Пять капель смерти — страница 37 из 55

Ванзаров чашку отодвигает от греха подальше и говорит:

— Не люблю эти восточные штучки. Особенно японские. И раньше не любил, а уж как началась война… Что хорошего в японцах? Едят сырое. Ходят в халатах. Дома из бумаги строят.

— А самурайский дух, а кодекс чести воина? Это же прекрасно! Если князь самурая погибает, самурай убивает себя. Нам бы такую преданность!

Что делает! Что творит! По глазам вижу: выдержки у друга моего на донышке осталось.

— Знаете, барышня, русский офицер, конечно, не самурай, но что такое честь, хорошо знает, — говорит он. — А погибает из-за бездарных генералов, которые и его, и простых солдат считают пушечным мясом. Во всех войнах примеры найдете. И заметьте, никто из этого культа не делает.

Официанты и буфетчики пялятся, как на цирк. Я под столом за край пиджака его дернул — бесполезно, не реагирует.

Лера за свое:

— Но как же высокая культура японцев?

— Почитайте газеты, как эти высококультурные господа недавно вырезали обоз раненых казаков, которые даже шашку поднять не могли. И ведь мало культурным японцам, что резали беспомощных. Солдатикам нашим, еще живым, уши отрезали и в рот запихивали.

— Это война, наши тоже не ангелы.

— Не ангелы. Только не люблю, когда образованные люди делают из чужого теста русский хлеб. Пусть японцы живут, как им положено, по-японски. Хотят — животы себе режут, а хотят — под цветущими вишнями сидят. Я не против. Только и мы будем жить по-своему.

— В русской грязи, пьянстве и рабстве! — Лера в невинных официантов тыкает.

— Грязь, сколько мне сил отпущено, выметать буду. С рабством сложнее. А вот насчет пьянства — без этого нельзя. Во-первых, очищение организма. К тому же средство от холода. Если бы не пьянство, как еще русский мужик, загнанный в состояние бесправной скотины, смог бы остаться человеком?

— Ванзаров! — кричит Лерка. — Да вы революционные идеи проповедуете!

— Нет у меня идей, барышня. Мне идеи по должности не положены.

— Так как же вы…

— А вот так! — Тут Ванзаров как саданет кулаком по столу, аж бокал с абсентом подпрыгнул. — Я, коллежский советник, чиновник для особых поручений, на самом деле такой же мужик. Вся разница в годовом жалованье и чистом пальто. Но что такое долг и честь, хорошо знаю. Если придется умереть, умру не хуже вашего самурая. И водки люблю выпить. Особенно с мороза.

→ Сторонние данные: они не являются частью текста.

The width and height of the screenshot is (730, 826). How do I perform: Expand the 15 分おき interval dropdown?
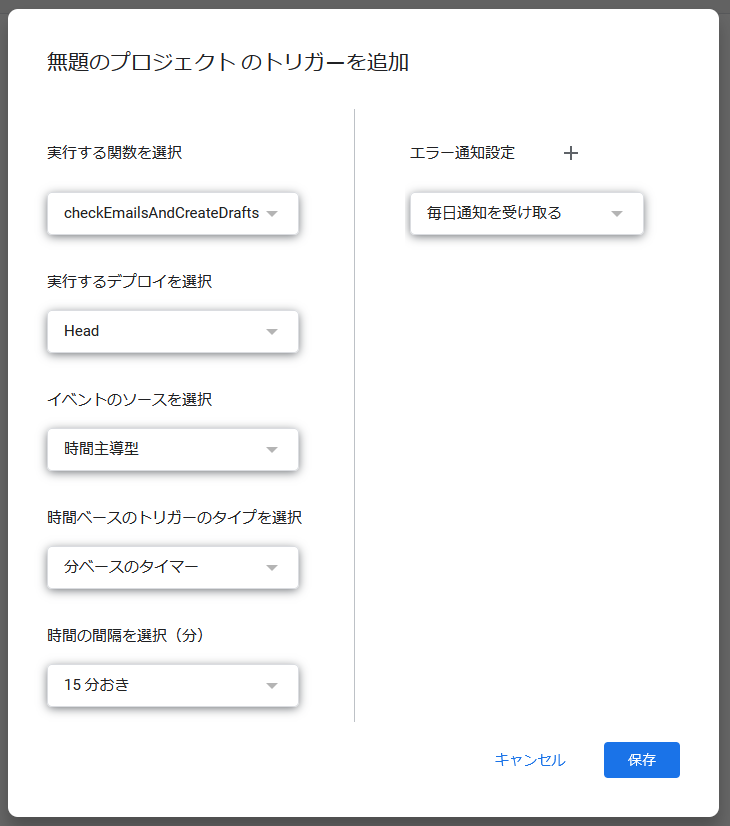point(160,685)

На всякий случай зажмурился: жду, что сейчас драка начнется. Лера такого обращения не стерпит. Что-то тихо. Открываю один глаз и что же вижу? Валерия в полном восхищении разглядывает моего друга. А он хоть и пунцовый, но держится спокойно, кофе допивает.

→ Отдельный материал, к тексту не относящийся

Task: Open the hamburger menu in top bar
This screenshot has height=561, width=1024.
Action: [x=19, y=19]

— Уважаю, — говорит она. — Хоть полицейская ищейка, фараон, а имеет представление о чести. Редкий случай.

— Вот что, Лера… — Ванзаров чашку кофейную вверх дном на блюдце поставил, чего отродясь не делал. — Или веди к своим знакомым, или проваливай.

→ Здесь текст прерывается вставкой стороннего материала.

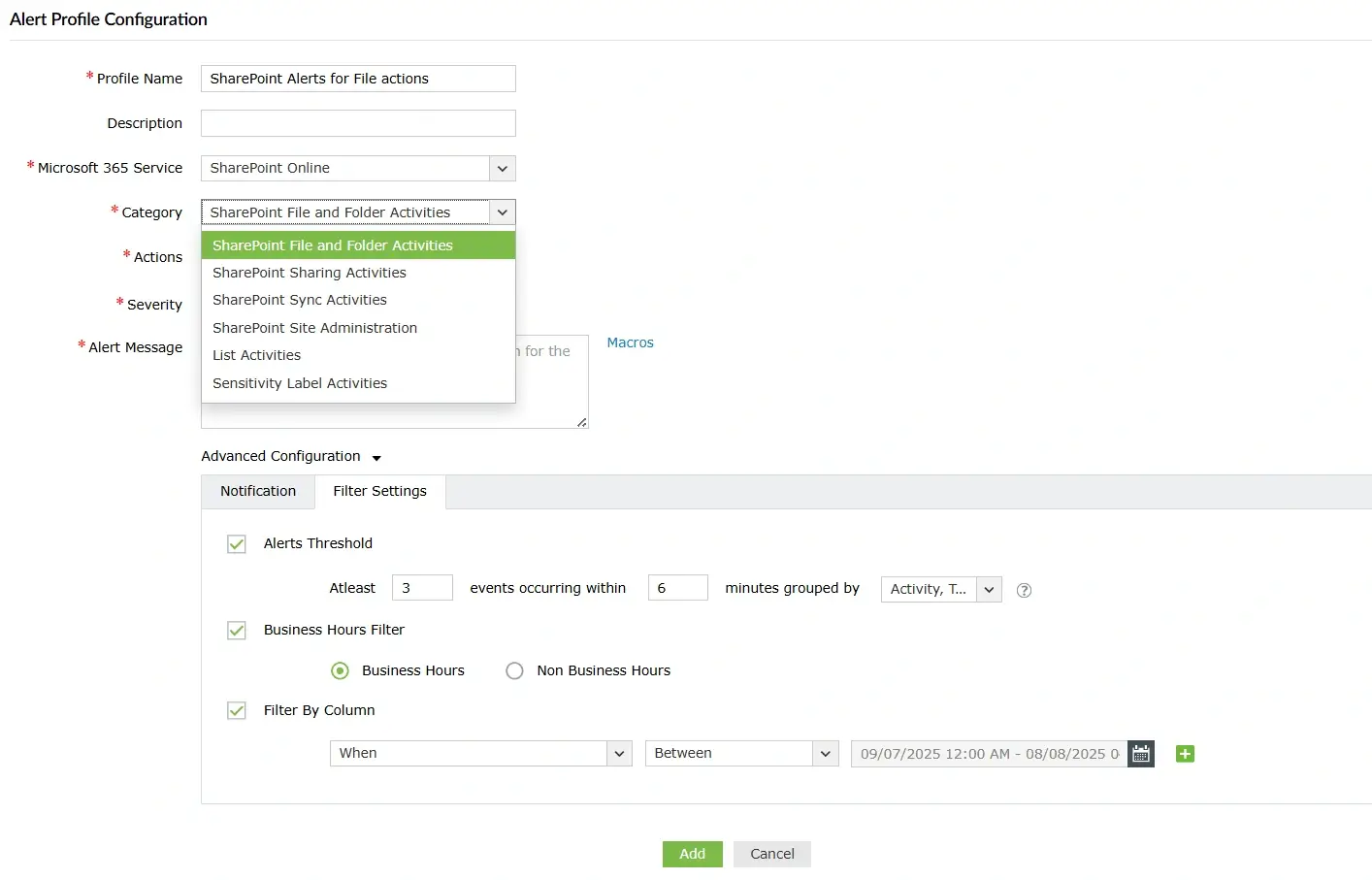This screenshot has width=1372, height=880.
Task: Click the threshold help question mark icon
Action: pyautogui.click(x=1024, y=590)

Лерка вскакивает и провозглашает.

— Ванзаров, ты мне понравился! Поехали…

Не могу поверить. Чудеса. Пропустили мы дикую барышню вперед, я ему тихонько говорю:

— Не замечал за вами таких высоких взглядов, друг мой.

Он усмехнулся в усы и отвечает:

— Чего не скажешь ради счастья одинокой барышни.

— Так вы все это… нарочно?!

— Как соблазнить столь крепкий и самоуверенный характер? Только клин клином…

Что тут скажешь: великолепный жулик.

Джуранский за нами тенью увязался.

Папка № 28

До 7-й линии Васильевского острова пролетки добрались стремительно. Герцак провела через двор, заваленный снегом и замерзшими помоями, открыла дверь черной лестницы.

Следуя на другом извозчике, Джуранский спрыгнул у ворот, где и решил остаться, чтобы не повторить ошибку, допущенную в Шувалове, и при случае перекрыть отход преступникам. Ротмистр оглядывался по сторонам, но не обратил внимания на барышню, которая, пошатываясь, шла в сторону Большого проспекта. Он решил, что пьяная проститутка возвращается домой.

Поднявшись на четвертый этаж, Лера постучала три раза особым сигналом в ободранную дверь. Лязгнуло, словно отпирали амбарную щеколду.

— Василий, я с гостями! — Она показала на спутников.

Ванзаров вежливо приподнял шляпу, приветствуя нечесаное существо в замызганной рубахе навыпуск. Им разрешили войти.

В темной прихожей ощущался сладковатый запах.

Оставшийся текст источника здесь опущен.